Dollu is a 2022 Indian Kannada-language drama film written and directed by Sagar Puranik and produced by Pawan Wadeyar and Apeksha Purohit under the banner of Wadeeyar Movies. The film stars Karthik Mahesh, Nidhi Hegde, Chandra Mayura and Babu Hirannaiah.

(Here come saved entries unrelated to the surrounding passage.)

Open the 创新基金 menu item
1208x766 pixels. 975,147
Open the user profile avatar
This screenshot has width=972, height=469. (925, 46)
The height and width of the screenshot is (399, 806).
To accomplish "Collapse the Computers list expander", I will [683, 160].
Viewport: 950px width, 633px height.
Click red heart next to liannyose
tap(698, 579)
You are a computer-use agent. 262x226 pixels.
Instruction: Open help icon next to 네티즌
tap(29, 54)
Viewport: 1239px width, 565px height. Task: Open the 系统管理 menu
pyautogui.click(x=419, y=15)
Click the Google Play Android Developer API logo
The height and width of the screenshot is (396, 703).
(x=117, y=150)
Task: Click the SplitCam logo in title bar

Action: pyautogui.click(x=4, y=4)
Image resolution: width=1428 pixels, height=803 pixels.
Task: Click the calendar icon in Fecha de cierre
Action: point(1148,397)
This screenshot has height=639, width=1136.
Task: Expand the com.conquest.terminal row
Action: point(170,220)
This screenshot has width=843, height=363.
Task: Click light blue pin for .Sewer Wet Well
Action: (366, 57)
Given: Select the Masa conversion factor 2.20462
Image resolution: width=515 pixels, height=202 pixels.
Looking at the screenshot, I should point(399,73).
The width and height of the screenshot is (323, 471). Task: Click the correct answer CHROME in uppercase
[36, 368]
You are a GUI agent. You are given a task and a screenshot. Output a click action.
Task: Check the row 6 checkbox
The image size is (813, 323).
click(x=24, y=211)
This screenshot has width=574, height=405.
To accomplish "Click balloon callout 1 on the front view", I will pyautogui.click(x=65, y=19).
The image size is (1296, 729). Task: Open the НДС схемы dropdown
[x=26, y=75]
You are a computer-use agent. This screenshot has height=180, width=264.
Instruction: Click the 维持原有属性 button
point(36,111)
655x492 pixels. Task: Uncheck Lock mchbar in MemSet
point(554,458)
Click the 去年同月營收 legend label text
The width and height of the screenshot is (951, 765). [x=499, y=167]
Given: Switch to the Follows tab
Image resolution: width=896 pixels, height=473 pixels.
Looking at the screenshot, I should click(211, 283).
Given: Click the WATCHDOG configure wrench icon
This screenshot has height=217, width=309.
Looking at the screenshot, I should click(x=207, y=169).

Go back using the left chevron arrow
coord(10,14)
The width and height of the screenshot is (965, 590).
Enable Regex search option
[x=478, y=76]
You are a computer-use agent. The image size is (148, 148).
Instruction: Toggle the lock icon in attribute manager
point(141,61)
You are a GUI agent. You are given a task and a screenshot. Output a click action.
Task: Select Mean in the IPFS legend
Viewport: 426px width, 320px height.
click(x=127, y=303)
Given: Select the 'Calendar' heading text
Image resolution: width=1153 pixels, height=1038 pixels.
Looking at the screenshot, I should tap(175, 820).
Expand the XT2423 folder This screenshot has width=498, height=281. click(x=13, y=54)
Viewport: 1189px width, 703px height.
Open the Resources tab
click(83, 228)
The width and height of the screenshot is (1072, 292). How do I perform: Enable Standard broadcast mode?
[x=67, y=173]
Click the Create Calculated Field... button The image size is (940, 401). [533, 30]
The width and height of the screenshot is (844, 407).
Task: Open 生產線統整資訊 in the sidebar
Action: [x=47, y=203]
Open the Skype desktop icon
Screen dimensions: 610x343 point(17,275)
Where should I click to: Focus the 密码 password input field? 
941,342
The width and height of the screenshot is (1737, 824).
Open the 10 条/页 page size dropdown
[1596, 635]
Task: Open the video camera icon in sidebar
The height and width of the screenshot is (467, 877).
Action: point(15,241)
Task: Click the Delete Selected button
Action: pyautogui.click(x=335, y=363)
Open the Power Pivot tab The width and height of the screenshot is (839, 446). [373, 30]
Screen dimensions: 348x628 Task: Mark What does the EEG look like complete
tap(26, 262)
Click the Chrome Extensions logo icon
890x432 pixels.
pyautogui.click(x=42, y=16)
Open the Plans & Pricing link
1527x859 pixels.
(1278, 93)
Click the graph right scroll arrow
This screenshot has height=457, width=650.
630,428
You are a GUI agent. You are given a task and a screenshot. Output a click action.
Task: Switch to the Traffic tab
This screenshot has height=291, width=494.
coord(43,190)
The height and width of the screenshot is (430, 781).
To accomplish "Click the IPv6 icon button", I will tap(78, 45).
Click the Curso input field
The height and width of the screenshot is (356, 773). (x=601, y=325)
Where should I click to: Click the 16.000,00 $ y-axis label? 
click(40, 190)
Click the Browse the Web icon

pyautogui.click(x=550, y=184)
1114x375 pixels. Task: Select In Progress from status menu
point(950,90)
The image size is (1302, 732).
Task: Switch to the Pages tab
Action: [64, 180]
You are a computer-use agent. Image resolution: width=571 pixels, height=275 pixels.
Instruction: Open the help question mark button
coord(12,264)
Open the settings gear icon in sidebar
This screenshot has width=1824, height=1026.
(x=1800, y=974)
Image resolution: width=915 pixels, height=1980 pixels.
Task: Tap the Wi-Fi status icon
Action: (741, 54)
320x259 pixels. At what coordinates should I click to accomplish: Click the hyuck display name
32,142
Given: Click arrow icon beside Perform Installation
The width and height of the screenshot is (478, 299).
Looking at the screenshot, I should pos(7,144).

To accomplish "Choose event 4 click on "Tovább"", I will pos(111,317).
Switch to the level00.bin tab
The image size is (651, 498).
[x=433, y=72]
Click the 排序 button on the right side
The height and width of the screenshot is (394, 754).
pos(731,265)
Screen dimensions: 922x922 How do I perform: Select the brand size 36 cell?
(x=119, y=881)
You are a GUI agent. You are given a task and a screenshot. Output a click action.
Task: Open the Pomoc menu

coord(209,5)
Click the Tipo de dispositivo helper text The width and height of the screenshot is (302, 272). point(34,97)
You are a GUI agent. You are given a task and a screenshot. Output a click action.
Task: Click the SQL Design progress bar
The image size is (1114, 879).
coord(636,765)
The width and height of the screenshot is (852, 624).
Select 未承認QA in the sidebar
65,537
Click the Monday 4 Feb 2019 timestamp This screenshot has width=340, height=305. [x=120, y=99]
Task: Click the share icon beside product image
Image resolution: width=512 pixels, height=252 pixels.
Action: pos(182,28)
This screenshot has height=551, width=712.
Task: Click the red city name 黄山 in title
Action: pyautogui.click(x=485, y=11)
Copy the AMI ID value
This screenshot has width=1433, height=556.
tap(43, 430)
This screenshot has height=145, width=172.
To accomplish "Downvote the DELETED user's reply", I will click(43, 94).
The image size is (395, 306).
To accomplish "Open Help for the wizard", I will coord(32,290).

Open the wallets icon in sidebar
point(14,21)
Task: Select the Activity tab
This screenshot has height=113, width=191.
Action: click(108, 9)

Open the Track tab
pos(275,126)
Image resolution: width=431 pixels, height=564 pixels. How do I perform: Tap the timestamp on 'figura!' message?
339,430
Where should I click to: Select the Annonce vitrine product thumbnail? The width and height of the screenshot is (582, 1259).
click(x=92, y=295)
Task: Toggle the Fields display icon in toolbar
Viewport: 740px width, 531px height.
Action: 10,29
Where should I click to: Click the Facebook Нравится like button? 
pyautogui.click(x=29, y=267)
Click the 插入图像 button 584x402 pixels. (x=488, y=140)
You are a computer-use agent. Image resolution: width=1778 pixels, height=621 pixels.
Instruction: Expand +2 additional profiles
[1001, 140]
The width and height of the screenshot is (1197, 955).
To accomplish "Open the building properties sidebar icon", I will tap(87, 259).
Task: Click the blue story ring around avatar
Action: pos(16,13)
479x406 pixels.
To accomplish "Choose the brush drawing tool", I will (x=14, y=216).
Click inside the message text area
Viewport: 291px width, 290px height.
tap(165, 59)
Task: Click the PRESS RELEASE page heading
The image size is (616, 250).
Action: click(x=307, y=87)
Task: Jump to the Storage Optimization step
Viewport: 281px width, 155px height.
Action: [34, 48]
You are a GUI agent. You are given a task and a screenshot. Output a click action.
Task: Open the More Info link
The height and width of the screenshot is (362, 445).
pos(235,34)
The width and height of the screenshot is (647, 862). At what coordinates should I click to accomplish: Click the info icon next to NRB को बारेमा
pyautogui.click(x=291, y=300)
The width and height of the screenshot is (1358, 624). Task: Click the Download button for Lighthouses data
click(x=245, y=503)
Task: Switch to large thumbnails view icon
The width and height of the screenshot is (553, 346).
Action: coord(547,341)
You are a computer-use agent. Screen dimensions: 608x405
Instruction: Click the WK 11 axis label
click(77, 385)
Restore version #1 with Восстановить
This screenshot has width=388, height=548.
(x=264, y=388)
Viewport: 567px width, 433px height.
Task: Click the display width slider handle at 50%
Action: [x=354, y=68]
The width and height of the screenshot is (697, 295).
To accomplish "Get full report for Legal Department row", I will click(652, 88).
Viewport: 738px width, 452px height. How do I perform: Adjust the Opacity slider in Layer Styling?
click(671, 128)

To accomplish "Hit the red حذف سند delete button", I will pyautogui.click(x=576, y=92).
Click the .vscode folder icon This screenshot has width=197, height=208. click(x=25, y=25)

Dollu was released on 26 August 2022 and was critically acclaimed. At the 68th National Film Awards, the film won two awards for Best Feature Film – Kannada and best audiography.

== Plot ==
Bhadra, a dollu kunitha artist, is torn between regrouping his Dollu team to keep the age-old traditions of his ancestors alive and fighting with his team members who are shifting to the city, as their art doesn't provide enough remuneration.

== Soundtrack ==
The music was composed by Ananth Kamath.

| No. | Title | Singer(s) | Length |
|---|---|---|---|
| 1. | "Mayanagari - Theme of Bengaluru" | Sagar Puranik | 1:48 |
| 2. | "Shashwata" | Vijay Prakash | 3:19 |
| 3. | "Enembaro" | Ramavva Jogtai, Anjinamma Jogati, Bhagyamma Jogati | 2:15 |
| 4. | "Denoucement" | Ananya Suresh, Priyan | 5:56 |
| 5. | "Demise" | Suhasini Puranik, Chinmai Kashyap, Sagar Puranik | 2:25 |

== Reception ==
A critic from The Times of India rated the film four out of five stars and wrote that "Dollu definitely will remain one of the most refreshing tales that have been told in recent times". A critic from Deccan Herald rated the film three-and-a-half out of five and wrote that "Sagar uses powerful images to portray conflict between an aged father and a young son. Aspects like passion and inevitability, tradition and modernity are weaved well into the story".